A zero-validity environment?
We must also take into account the nature of sports. News emerges at random – we do not know when Player A will suffer an injury or when Coach B will resign. This breaks the link between cause and effect, and further increases the role of fortune.
Sports betting is essentially a zero-validity environment, as described by Daniel Kahneman, Nobel prize winner and the author of Thinking, Fast & Slow. The price discovery process relies on guesswork, as we cannot truly know for sure what relationships exist between decisions and outcomes, and whether or not they are causal. Bettors will always believe that there is a causal link between the two – particularly if they are successful – but this is in most cases simply overconfidence and a misunderstanding of how things work.
When does betting become a game of skill?
We have now established that betting is about luck more than skill. But are there circumstances where the activity moves away from the former and towards the latter? Games of repetition are a good example. The more times a game is repeated, the greater the role of skill.
Let us look at tennis. If Roger Federer is 53 per cent more likely to win a point than Rafael Nadal, this translates into an 85 per cent probability that the Swiss will win the match over five sets.
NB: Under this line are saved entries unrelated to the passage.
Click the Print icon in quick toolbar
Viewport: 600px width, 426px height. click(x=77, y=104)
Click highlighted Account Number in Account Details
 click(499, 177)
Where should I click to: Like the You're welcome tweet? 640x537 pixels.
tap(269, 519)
Or take poker as another example. The cards you receive from the dealer is a matter of pure luck. But the more hands you play, the more likely it is that skill will determine how well you perform. We can expect the good and bad fortune to balance out over time, and a player’s skill – itself developed by repetition and learning – should emerge as a more significant factor in determining the outcome.
However, it takes a great deal more repetitions than many people expect for luck to no longer play such a big part in proceedings. In The Signal and the Noise, Nate Silver suggests a skilled poker player could still be in the red after 100,000 hands if he is a victim of misfortune. In that light, two sports bettors can diverge massively even if one is more skilled than the other. It would potentially take a long time for even a three per cent difference in skill to be eliminated; even after 1,000 bets, the more unskilled participant could be ahead if he or she has luck on their side.
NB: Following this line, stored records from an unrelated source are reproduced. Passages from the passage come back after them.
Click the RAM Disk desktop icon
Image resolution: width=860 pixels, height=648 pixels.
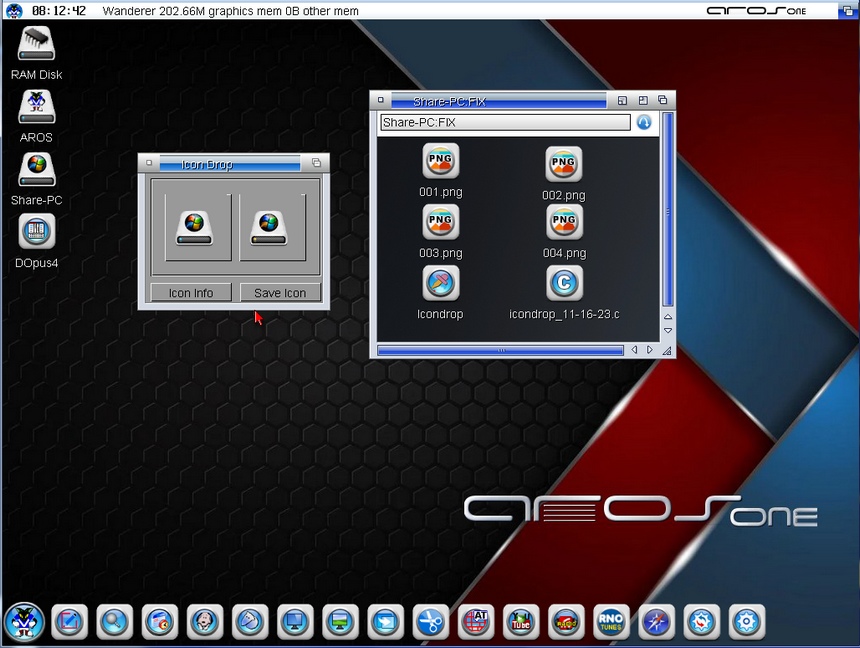point(37,44)
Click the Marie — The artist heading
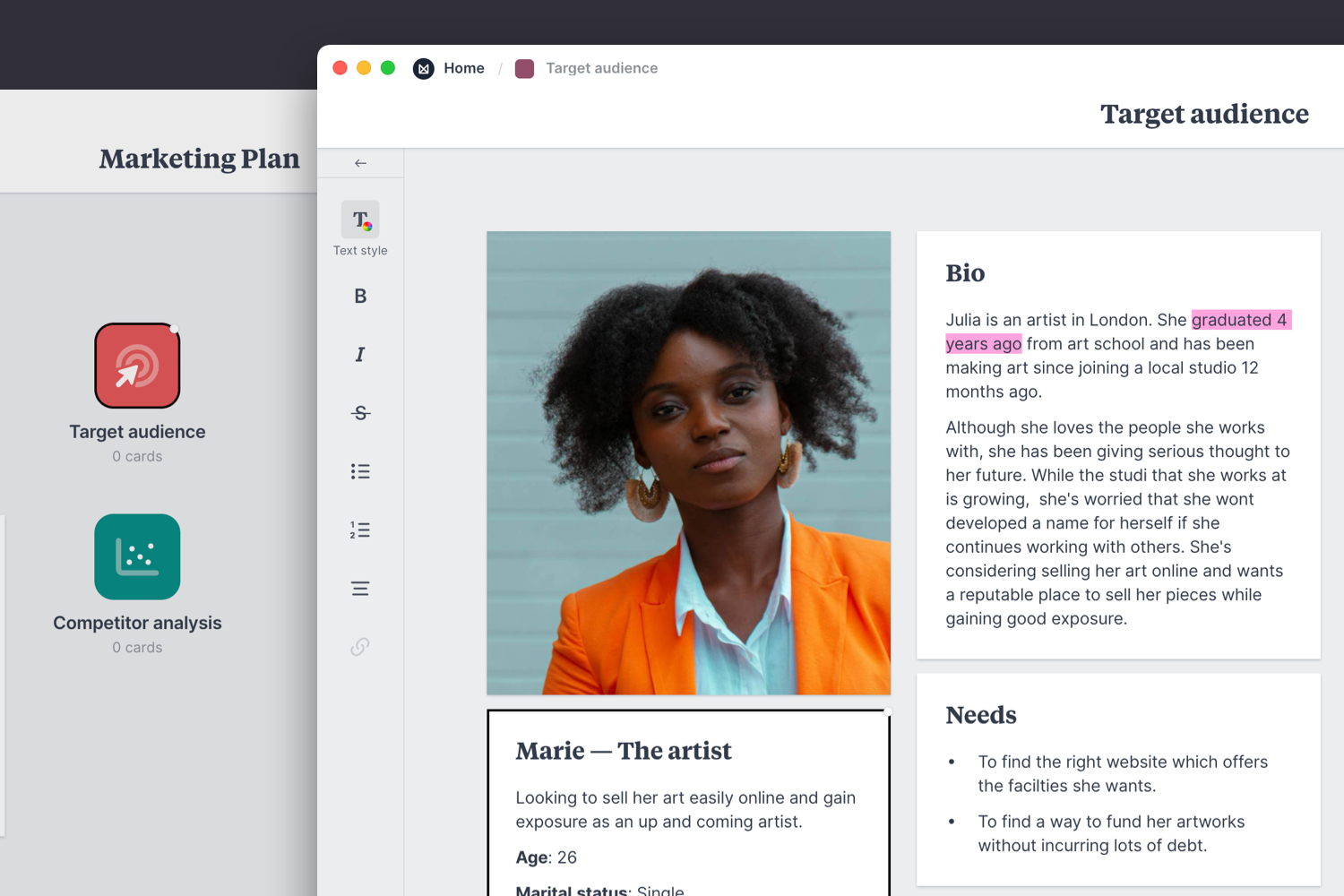The height and width of the screenshot is (896, 1344). tap(624, 751)

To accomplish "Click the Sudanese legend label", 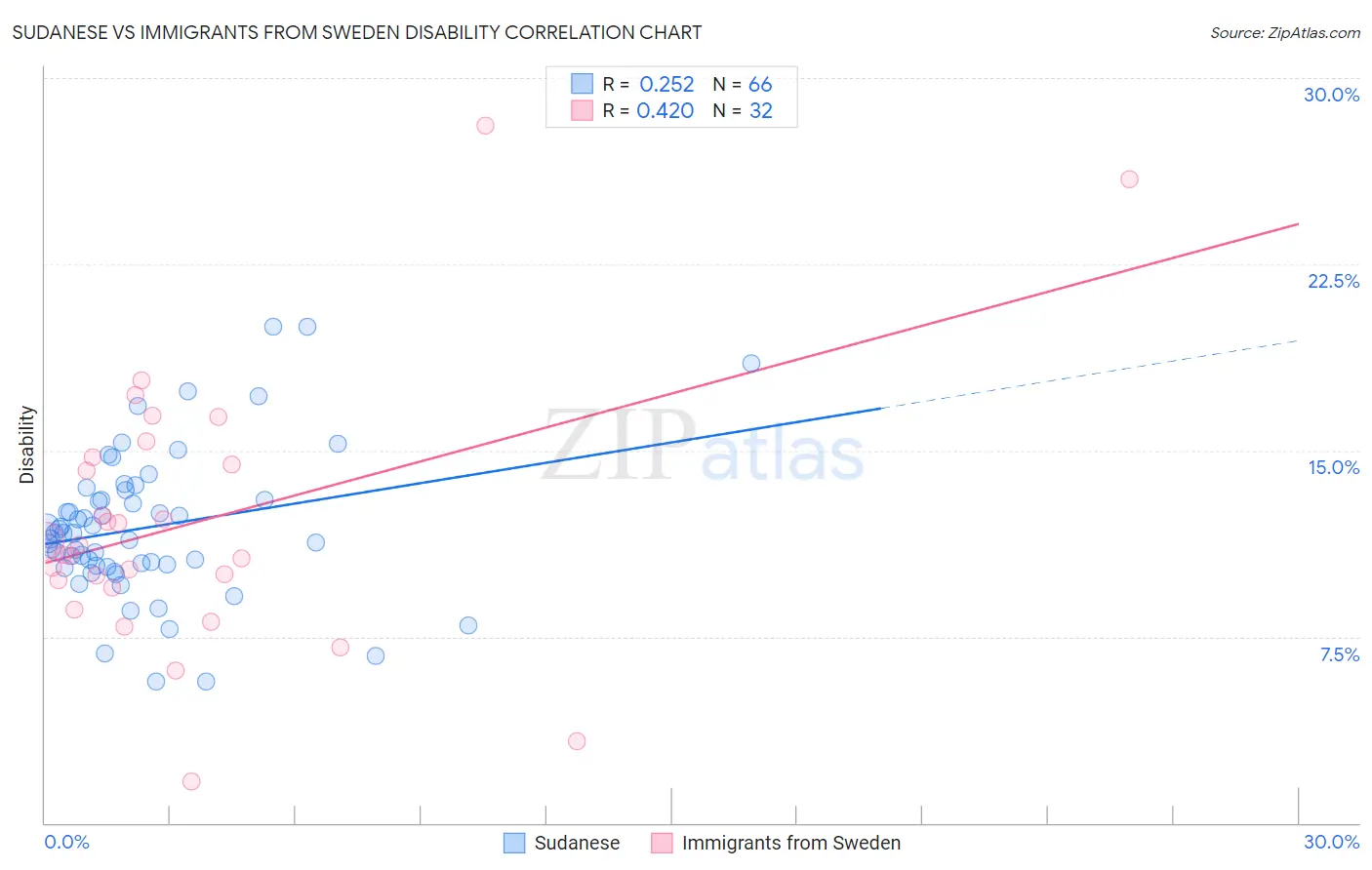I will (x=577, y=843).
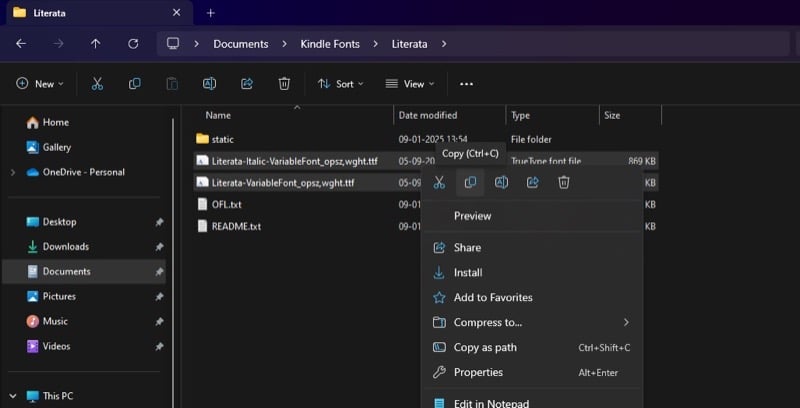
Task: Open the New dropdown in the toolbar
Action: click(x=40, y=84)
Luck will play a big part, especially in the short run
Once we accept that luck plays a huge part in sports betting, we can begin to look at different ways to approach the activity. Choosing markets with a higher variance of skill – which essentially means markets which are less familiar to most bettors and, by extension, the bookmaker – would be a smart starting point. If it is harder to find information about this sport or market, the role of luck becomes smaller and the role of expertise larger. It is much easier to possess a superior understanding, or to have better information of a marginal betting sport than a mainstream betting sport. It would also be wise to think in relative terms. Absolute knowledge is not really significant here; it is much better to know more than your rivals, even if it means knowing less overall. It is much easier to obtain superior information about a minor soccer league than the English Premier League. As this is the case it is logical that it is easier to consistently show a profit betting a smaller sport and/or league than the most popular betting sports and leagues. You should view your fellow bettor, not the bookmaker, as your opponent.
If you are betting in a market where luck dominates, focus on the process of your decisions rather than the outcome of them. Forget your short term returns – you could lose 80 per cent of your bets in October, but if your process is sound then your luck should turn in the long term. Losing money is not always a sign of making the wrong decisions.